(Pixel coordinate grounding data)
——

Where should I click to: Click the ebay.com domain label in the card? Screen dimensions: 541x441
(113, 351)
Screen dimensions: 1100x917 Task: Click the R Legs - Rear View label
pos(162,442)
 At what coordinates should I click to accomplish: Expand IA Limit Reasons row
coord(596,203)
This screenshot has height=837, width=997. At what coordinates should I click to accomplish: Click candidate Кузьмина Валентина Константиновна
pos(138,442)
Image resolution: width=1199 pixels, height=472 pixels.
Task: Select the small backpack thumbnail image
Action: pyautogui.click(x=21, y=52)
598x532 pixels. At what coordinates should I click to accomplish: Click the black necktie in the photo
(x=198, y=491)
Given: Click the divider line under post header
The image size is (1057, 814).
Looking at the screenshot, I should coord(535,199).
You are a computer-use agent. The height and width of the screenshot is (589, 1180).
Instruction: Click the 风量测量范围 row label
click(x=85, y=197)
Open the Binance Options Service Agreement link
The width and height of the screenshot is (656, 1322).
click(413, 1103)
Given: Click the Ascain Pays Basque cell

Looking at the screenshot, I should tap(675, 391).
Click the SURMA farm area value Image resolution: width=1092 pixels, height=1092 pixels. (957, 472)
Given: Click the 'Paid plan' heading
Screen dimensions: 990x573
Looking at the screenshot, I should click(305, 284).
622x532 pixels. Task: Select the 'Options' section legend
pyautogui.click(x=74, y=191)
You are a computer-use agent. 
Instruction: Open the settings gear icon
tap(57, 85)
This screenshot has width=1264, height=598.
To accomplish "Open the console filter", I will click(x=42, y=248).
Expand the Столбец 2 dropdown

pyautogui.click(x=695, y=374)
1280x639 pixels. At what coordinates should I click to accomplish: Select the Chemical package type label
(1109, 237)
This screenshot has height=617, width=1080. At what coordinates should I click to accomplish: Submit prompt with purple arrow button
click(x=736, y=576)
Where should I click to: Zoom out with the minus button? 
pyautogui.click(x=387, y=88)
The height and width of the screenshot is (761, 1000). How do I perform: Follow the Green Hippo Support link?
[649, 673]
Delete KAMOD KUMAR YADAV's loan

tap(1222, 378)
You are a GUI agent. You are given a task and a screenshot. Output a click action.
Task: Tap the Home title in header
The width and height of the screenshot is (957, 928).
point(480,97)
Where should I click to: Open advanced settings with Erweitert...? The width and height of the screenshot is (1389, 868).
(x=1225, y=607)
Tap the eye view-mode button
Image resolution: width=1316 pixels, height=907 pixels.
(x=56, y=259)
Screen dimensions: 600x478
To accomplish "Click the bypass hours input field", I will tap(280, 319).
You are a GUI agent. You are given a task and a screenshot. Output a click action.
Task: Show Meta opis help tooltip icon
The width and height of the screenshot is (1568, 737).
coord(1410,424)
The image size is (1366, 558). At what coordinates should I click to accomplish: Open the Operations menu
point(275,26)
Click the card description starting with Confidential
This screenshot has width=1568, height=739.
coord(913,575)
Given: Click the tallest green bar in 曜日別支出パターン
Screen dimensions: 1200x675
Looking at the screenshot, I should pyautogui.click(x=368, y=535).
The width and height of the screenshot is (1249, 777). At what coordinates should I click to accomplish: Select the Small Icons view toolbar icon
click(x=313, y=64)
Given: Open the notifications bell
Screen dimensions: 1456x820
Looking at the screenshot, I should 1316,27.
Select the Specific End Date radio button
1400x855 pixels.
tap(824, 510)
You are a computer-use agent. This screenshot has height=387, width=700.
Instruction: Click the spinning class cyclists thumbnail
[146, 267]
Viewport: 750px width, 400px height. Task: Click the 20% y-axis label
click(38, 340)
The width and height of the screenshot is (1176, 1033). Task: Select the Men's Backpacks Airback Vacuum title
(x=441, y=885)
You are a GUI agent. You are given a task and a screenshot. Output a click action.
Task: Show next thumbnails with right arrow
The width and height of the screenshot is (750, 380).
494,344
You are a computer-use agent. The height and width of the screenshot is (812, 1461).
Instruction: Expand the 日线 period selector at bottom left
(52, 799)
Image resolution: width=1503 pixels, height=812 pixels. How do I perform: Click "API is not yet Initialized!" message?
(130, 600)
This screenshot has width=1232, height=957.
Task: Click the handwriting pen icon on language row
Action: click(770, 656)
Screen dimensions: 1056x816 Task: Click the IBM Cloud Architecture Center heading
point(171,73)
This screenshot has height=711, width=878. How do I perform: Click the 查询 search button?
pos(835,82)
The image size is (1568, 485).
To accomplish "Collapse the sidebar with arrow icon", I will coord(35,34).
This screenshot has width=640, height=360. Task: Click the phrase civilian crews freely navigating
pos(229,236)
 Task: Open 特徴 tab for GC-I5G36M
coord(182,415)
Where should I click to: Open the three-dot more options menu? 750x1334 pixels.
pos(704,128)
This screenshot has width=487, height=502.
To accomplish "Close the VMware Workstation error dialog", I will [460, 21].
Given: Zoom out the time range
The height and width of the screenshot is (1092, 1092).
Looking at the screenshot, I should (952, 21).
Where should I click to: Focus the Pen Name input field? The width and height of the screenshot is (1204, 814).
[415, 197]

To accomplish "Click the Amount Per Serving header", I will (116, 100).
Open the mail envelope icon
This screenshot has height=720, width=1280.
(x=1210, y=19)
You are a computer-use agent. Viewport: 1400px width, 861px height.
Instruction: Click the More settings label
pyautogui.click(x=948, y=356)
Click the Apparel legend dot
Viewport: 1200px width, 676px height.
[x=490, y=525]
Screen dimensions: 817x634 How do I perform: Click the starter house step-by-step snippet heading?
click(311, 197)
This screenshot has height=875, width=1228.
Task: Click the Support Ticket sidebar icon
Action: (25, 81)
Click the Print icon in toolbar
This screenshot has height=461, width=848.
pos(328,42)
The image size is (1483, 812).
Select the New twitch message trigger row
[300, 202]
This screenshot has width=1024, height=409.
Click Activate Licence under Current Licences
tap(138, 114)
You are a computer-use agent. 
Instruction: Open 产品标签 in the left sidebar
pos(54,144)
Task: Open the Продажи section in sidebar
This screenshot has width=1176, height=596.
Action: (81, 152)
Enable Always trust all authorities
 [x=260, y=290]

——

* What this task involves *
Print out all the entries precisely as written.

* Result for this task *
Where should I click to: Click the ebay.com domain label in the card? Screen dimensions: 541x441
(113, 351)
Screen dimensions: 1100x917 Task: Click the R Legs - Rear View label
pos(162,442)
 At what coordinates should I click to accomplish: Expand IA Limit Reasons row
coord(596,203)
This screenshot has height=837, width=997. At what coordinates should I click to accomplish: Click candidate Кузьмина Валентина Константиновна
pos(138,442)
Image resolution: width=1199 pixels, height=472 pixels.
Task: Select the small backpack thumbnail image
Action: pyautogui.click(x=21, y=52)
598x532 pixels. At what coordinates should I click to accomplish: Click the black necktie in the photo
(x=198, y=491)
Given: Click the divider line under post header
The image size is (1057, 814).
Looking at the screenshot, I should coord(535,199).
You are a computer-use agent. The height and width of the screenshot is (589, 1180).
Instruction: Click the 风量测量范围 row label
click(x=85, y=197)
Open the Binance Options Service Agreement link
The width and height of the screenshot is (656, 1322).
click(413, 1103)
Given: Click the Ascain Pays Basque cell

Looking at the screenshot, I should tap(675, 391).
Click the SURMA farm area value Image resolution: width=1092 pixels, height=1092 pixels. (957, 472)
Given: Click the 'Paid plan' heading
Screen dimensions: 990x573
Looking at the screenshot, I should click(305, 284).
622x532 pixels. Task: Select the 'Options' section legend
pyautogui.click(x=74, y=191)
You are a computer-use agent. 
Instruction: Open the settings gear icon
tap(57, 85)
This screenshot has width=1264, height=598.
To accomplish "Open the console filter", I will click(x=42, y=248).
Expand the Столбец 2 dropdown

pyautogui.click(x=695, y=374)
1280x639 pixels. At what coordinates should I click to accomplish: Select the Chemical package type label
(1109, 237)
This screenshot has height=617, width=1080. At what coordinates should I click to accomplish: Submit prompt with purple arrow button
click(x=736, y=576)
Where should I click to: Zoom out with the minus button? 
pyautogui.click(x=387, y=88)
The height and width of the screenshot is (761, 1000). How do I perform: Follow the Green Hippo Support link?
[649, 673]
Delete KAMOD KUMAR YADAV's loan

tap(1222, 378)
You are a GUI agent. You are given a task and a screenshot. Output a click action.
Task: Tap the Home title in header
The width and height of the screenshot is (957, 928).
point(480,97)
Where should I click to: Open advanced settings with Erweitert...? The width and height of the screenshot is (1389, 868).
(x=1225, y=607)
Tap the eye view-mode button
Image resolution: width=1316 pixels, height=907 pixels.
(x=56, y=259)
Screen dimensions: 600x478
To accomplish "Click the bypass hours input field", I will tap(280, 319).
You are a GUI agent. You are given a task and a screenshot. Output a click action.
Task: Show Meta opis help tooltip icon
The width and height of the screenshot is (1568, 737).
coord(1410,424)
The image size is (1366, 558). At what coordinates should I click to accomplish: Open the Operations menu
point(275,26)
Click the card description starting with Confidential
This screenshot has width=1568, height=739.
coord(913,575)
Given: Click the tallest green bar in 曜日別支出パターン
Screen dimensions: 1200x675
Looking at the screenshot, I should pyautogui.click(x=368, y=535).
The width and height of the screenshot is (1249, 777). At what coordinates should I click to accomplish: Select the Small Icons view toolbar icon
click(x=313, y=64)
Given: Open the notifications bell
Screen dimensions: 1456x820
Looking at the screenshot, I should 1316,27.
Select the Specific End Date radio button
1400x855 pixels.
tap(824, 510)
You are a computer-use agent. This screenshot has height=387, width=700.
Instruction: Click the spinning class cyclists thumbnail
[146, 267]
Viewport: 750px width, 400px height. Task: Click the 20% y-axis label
click(38, 340)
The width and height of the screenshot is (1176, 1033). Task: Select the Men's Backpacks Airback Vacuum title
(x=441, y=885)
You are a GUI agent. You are given a task and a screenshot. Output a click action.
Task: Show next thumbnails with right arrow
The width and height of the screenshot is (750, 380).
494,344
You are a computer-use agent. The height and width of the screenshot is (812, 1461).
Instruction: Expand the 日线 period selector at bottom left
(52, 799)
Image resolution: width=1503 pixels, height=812 pixels. How do I perform: Click "API is not yet Initialized!" message?
(130, 600)
This screenshot has width=1232, height=957.
Task: Click the handwriting pen icon on language row
Action: click(770, 656)
Screen dimensions: 1056x816 Task: Click the IBM Cloud Architecture Center heading
point(171,73)
This screenshot has height=711, width=878. How do I perform: Click the 查询 search button?
pos(835,82)
The image size is (1568, 485).
To accomplish "Collapse the sidebar with arrow icon", I will coord(35,34).
This screenshot has width=640, height=360. Task: Click the phrase civilian crews freely navigating
pos(229,236)
 Task: Open 特徴 tab for GC-I5G36M
coord(182,415)
Where should I click to: Open the three-dot more options menu? 750x1334 pixels.
pos(704,128)
This screenshot has width=487, height=502.
To accomplish "Close the VMware Workstation error dialog", I will [460, 21].
Given: Zoom out the time range
The height and width of the screenshot is (1092, 1092).
Looking at the screenshot, I should (952, 21).
Where should I click to: Focus the Pen Name input field? The width and height of the screenshot is (1204, 814).
[415, 197]

To accomplish "Click the Amount Per Serving header", I will (116, 100).
Open the mail envelope icon
This screenshot has height=720, width=1280.
(x=1210, y=19)
You are a computer-use agent. Viewport: 1400px width, 861px height.
Instruction: Click the More settings label
pyautogui.click(x=948, y=356)
Click the Apparel legend dot
Viewport: 1200px width, 676px height.
[x=490, y=525]
Screen dimensions: 817x634 How do I perform: Click the starter house step-by-step snippet heading?
click(311, 197)
This screenshot has height=875, width=1228.
Task: Click the Support Ticket sidebar icon
Action: (25, 81)
Click the Print icon in toolbar
This screenshot has height=461, width=848.
pos(328,42)
The image size is (1483, 812).
Select the New twitch message trigger row
[300, 202]
This screenshot has width=1024, height=409.
Click Activate Licence under Current Licences
tap(138, 114)
You are a computer-use agent. 
Instruction: Open 产品标签 in the left sidebar
pos(54,144)
Task: Open the Продажи section in sidebar
This screenshot has width=1176, height=596.
Action: (81, 152)
Enable Always trust all authorities
 [x=260, y=290]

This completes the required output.